• **任务要求**: 请将下面关于 Flink 窗口 join 的这段文字一字不差地完整抄写出来。

• **节选文本**:
Window join用于将多个stream连接操作。Flink中提供了join和interval join。其中interval join只用于event time。
多流join时watermark取最小的watermarks。
Join
join相当于inner join.
leftStream.join(rightStream)
.where((event) -> event.getKey()) //leftStream
.equalTo((event) -> event.getKey()) //rightStream
.window(TumblingEventTimeWindows.of(Time.milliseconds(2)))
.apply(new JoinFunction<MyEvent, MyEvent, Tuple2<String,Long>>() {
@Override
public String join(MyEvent first, MyEvent second) throws Exception {
return first.getValue() + "" + second.getValue();
}
});
Interval join
A流和B流,给B流的每一个元素的eventtime之间设定一个lowerBound和upperBound,如果A流有数据event time 在[B流元素event time + lowerBound, B流元素event time + upperBound]之间,那么这些A流的数据就会跟B流的这个元素join
leftStream
.keyBy((event) -> event.getKey()) //leftStream
.intervalJoin(rightStream.keyBy((event) -> event.getKey())) //rightStream
.between(Time.milliseconds(-2), Time.milliseconds(1))

• **给定数据**:
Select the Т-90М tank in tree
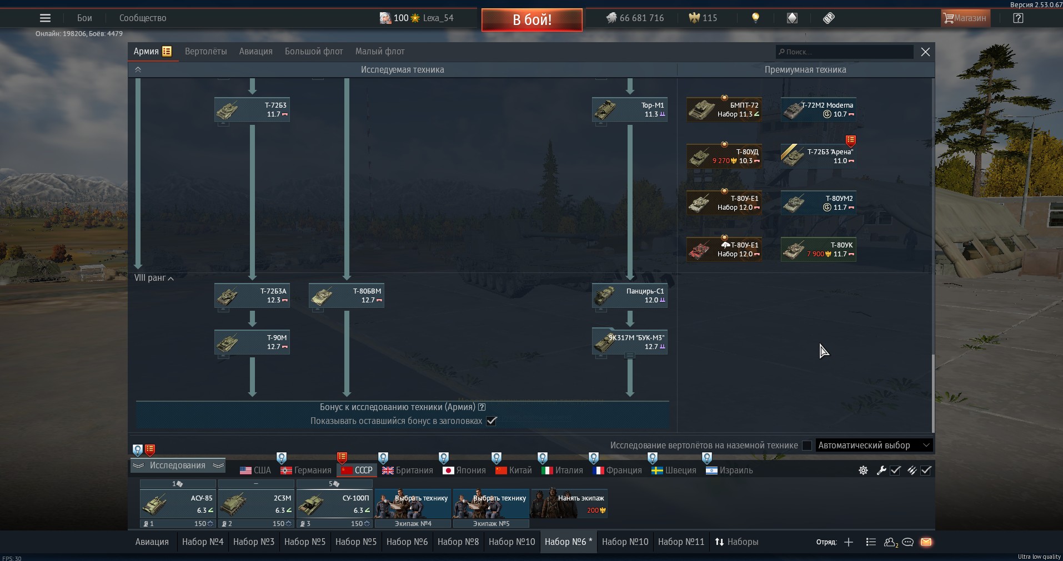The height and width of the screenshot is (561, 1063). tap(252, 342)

--

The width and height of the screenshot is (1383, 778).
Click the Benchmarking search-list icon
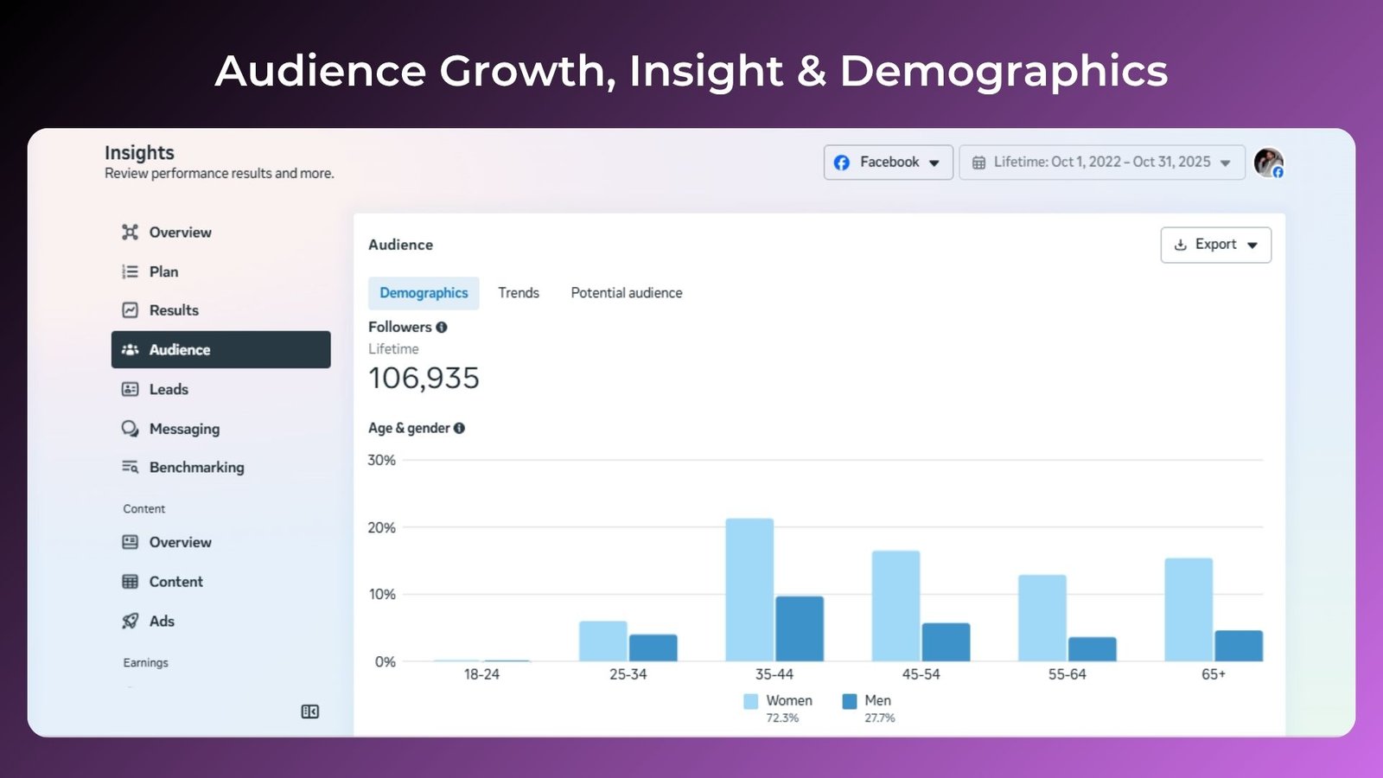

• **练习答案**:
Window join用于将多个stream连接操作。Flink中提供了join和interval join。其中interval join只用于event time。
多流join时watermark取最小的watermarks。
Join
join相当于inner join.
leftStream.join(rightStream)
.where((event) -> event.getKey()) //leftStream
.equalTo((event) -> event.getKey()) //rightStream
.window(TumblingEventTimeWindows.of(Time.milliseconds(2)))
.apply(new JoinFunction<MyEvent, MyEvent, Tuple2<String,Long>>() {
@Override
public String join(MyEvent first, MyEvent second) throws Exception {
return first.getValue() + "" + second.getValue();
}
});
Interval join
A流和B流,给B流的每一个元素的eventtime之间设定一个lowerBound和upperBound,如果A流有数据event time 在[B流元素event time + lowerBound, B流元素event time + upperBound]之间,那么这些A流的数据就会跟B流的这个元素join
leftStream
.keyBy((event) -> event.getKey()) //leftStream
.intervalJoin(rightStream.keyBy((event) -> event.getKey())) //rightStream
.between(Time.milliseconds(-2), Time.milliseconds(1))